А. Вознесенский. При всей неупорядоченности и даже произвольности, стихи впечатляют высокой поэтической культурой. Из особенностей исполнения характерны запевания, во имя чего стихи произносятся иногда по словам: „Слава / вам, / Варвары / всех / времен“.
Интересно чрезмерное увлечение звуком, например, в стихотворении „Осень“: „Утиных крыльев переплеск“. В стихотворении „Гойя“ своего рода звуковая одержимость…


В «Балладе работы» — у Петра I «обнаженные идеалы бугрились, как стеганые одеяла». Шансы царя и художника уравнивает в правах ремесло.

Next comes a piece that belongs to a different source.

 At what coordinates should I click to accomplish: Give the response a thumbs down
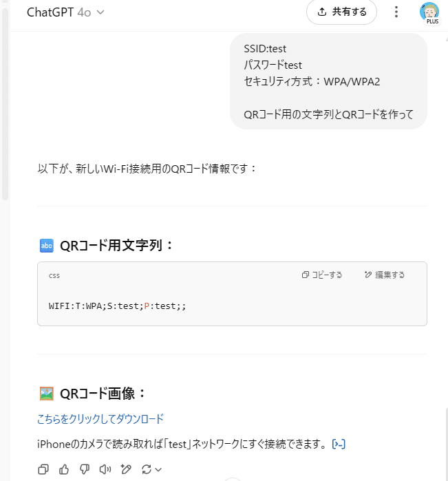85,469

Без вдохновения не родить им «Савских и Саский».
А без Савских и Саский — что за жизнь?


Тут самое время вспомнить про Татьяну Самойлову, с ней Вознесенский познакомился как раз в те годы. «Самая скромная и очаровательная актриса» в Каннах 1958 года объясняла, что ее «чуть раскосые» глаза — «от мамы, польской еврейки». Как можно было не влюбиться тогда в Самойлову с ее нездешним взглядом!

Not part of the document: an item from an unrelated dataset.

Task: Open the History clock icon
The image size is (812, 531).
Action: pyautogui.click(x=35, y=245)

Французы дали Самойловой премию «Апельсиновое дерево». И тот самый глазастый Пикассо нареза;л вокруг нее круги: какой типаж, какое чудо!

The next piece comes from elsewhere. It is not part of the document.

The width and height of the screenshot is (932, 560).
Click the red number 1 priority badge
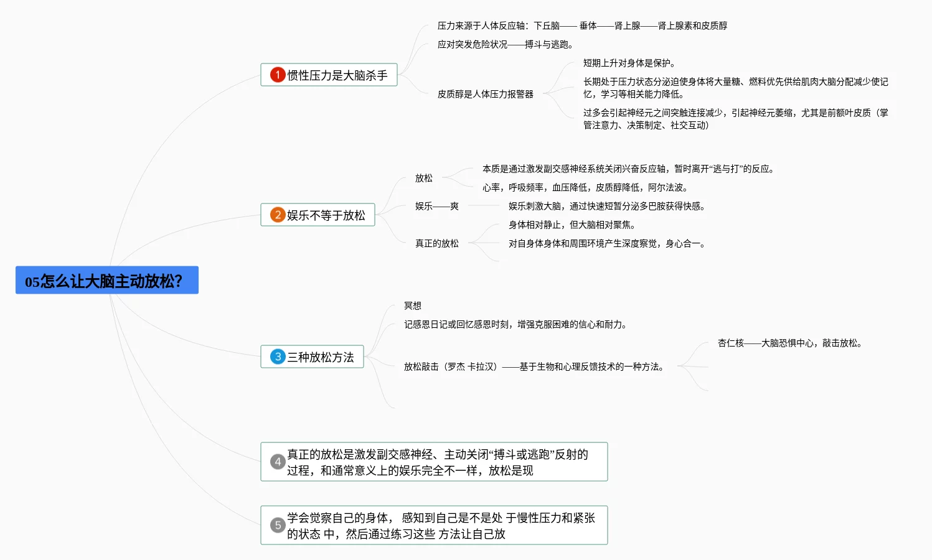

Поэт напишет о ней в 1962 году на страницах «Литературной газеты», в очерке «Мы — май», посвященном весне поэзии и чувств. «Она — как ящерка, нырнувшая в себя». Ломкая и щемяще смущенная собой.
Сама же красавица с несправедливо сложившейся биографией так расскажет о себе и Вознесенском в конце 90-х: «Мы были молодыми и любили друг друга чисто символически, встречались, читали стихи, говорили о Маяковском, Лиле Брик, о Майе Плисецкой, просто общались. Ведь Андрюша очень хороший, отзывчивый, общительный человек. И вот, кстати, удивительная вещь: до сих пор люблю и перечитываю стихи Цветаевой, но на сцене читать их не решаюсь. А Вознесенского — не боюсь».
Ах, молодость. К тому же слава, голова кругом и всё как в тумане. «Как бы башкой не обменяться! / Так женщина — от губ едва, / двоясь и что-то воскрешая, / уж не любимая — вдова, / еще твоя, уже — чужая…»


Зоя Богуславская расскажет много лет спустя: они с Андреем еще числились друзьями, он был сильно увлечен Самойловой. Ехали втроем с какой-то вечеринки. Андрей попросил притормозить, Таня вышла и ушла одна. Богуславская была потрясена: как можно отпустить ее одну, ночью?! «Такие вещи долго разрушали мою возможность влюбиться в Андрея. Они мне вообще были непонятны. Как и очень многое в его поведении. Понимание пришло много позже…» («Story». 2014).